## Ansoff's Product-Market Growth Matrix
Igor Ansoff's matrix maps growth strategies along two dimensions: Products (existing vs. new) and Markets (existing vs. new).
```
EXISTING PRODUCT NEW PRODUCT
┌──────────────────┬──────────────────┐
EXISTING MARKET │ Market │ Product │
│ Penetration │ Development │
├──────────────────┼──────────────────┤
NEW MARKET │ Market │ Diversification │
│ Development │ │
└──────────────────┴──────────────────┘
```
### Four strategies explained
| Strategy | Product | Market | Risk | Core logic |
|---|---|---|---|---|
| Market Penetration | Existing | Existing | Lowest | Sell more of what you have to who already buys it |
| Market Development | Existing | New | Medium | Take existing products to new geographies or segments |
| Product Development | New | Existing | Medium | Create new products for current customers |
| Diversification | New | New | Highest | Enter entirely new product-market combinations |
### Choosing the right cell in an MCQ
1. Is the product the same or new? If upgrading/extending an existing line → existing. If launching in a completely different category → new.

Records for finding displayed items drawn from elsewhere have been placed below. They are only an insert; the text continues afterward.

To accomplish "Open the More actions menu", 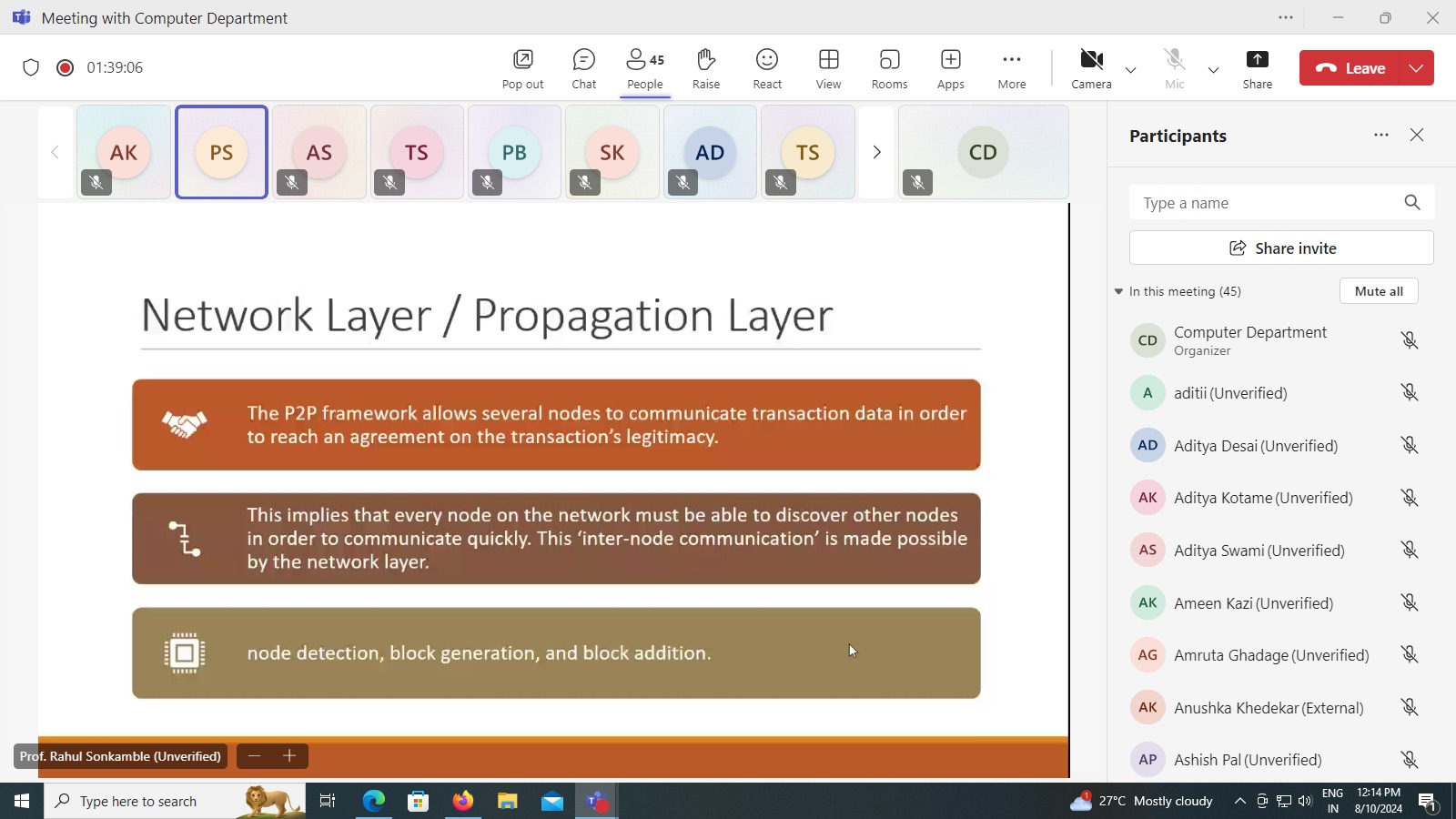I will (x=1011, y=69).
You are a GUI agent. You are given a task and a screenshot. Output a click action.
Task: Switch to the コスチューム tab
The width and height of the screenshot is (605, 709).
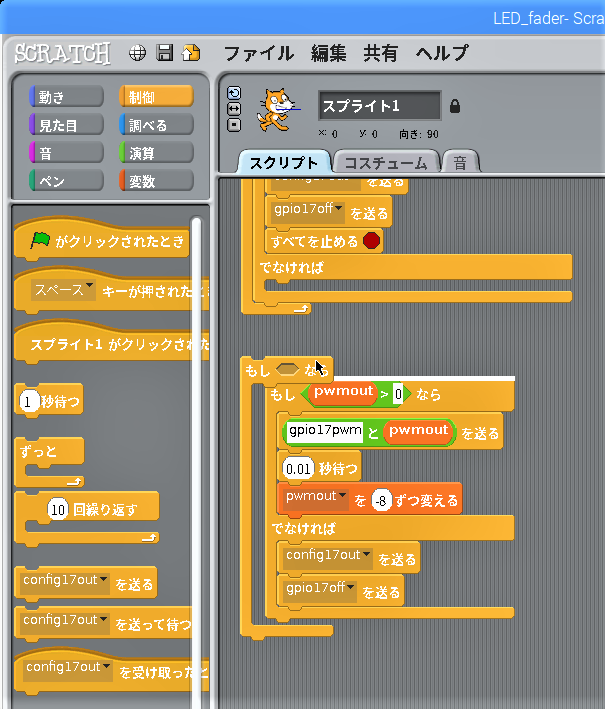point(386,163)
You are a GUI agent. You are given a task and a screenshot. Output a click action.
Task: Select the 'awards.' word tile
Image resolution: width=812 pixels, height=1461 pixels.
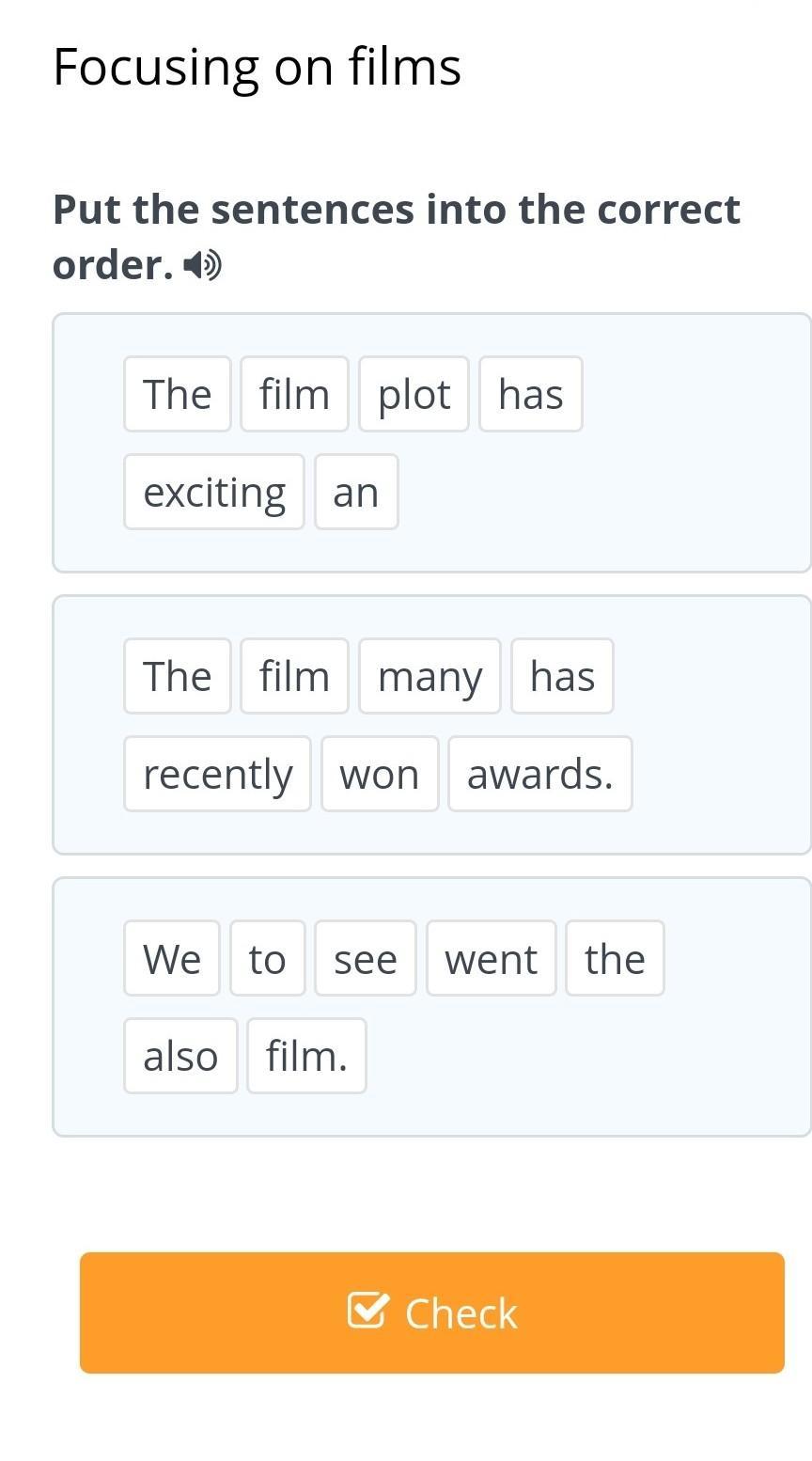[x=540, y=774]
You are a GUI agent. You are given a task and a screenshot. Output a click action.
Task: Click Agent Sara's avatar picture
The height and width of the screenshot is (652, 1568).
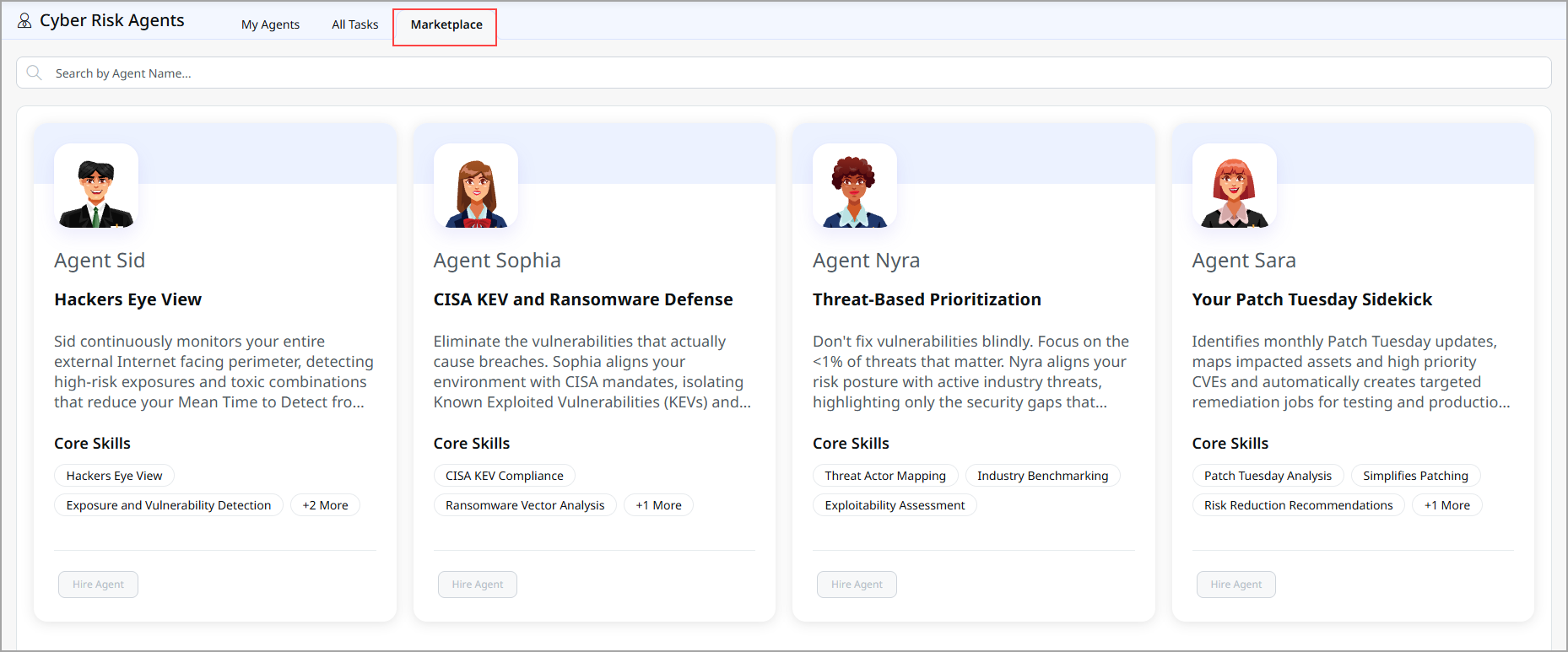point(1234,186)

2. Is the market (geography/customer segment) the same or new? If selling to current customer base → existing. If targeting a different industry or geography → new.
3. Match both answers to the matrix.
### Illustrative application (GEL case)
GEL's corporate strategy involves:
- Modernising renewable energy (deeper investment in existing products/markets) → Market Penetration element.
- Entering EVs (new product category, new customer market) → Diversification.
The combined strategic posture = Market Expansion + Diversification to capture growth opportunities across unrelated industries. (Option d)
### Risk ladder reminder
> Market Penetration (safest) → Market Development → Product Development → Diversification (riskiest)
Diversification is riskiest because the firm lacks established expertise in both the product and the market.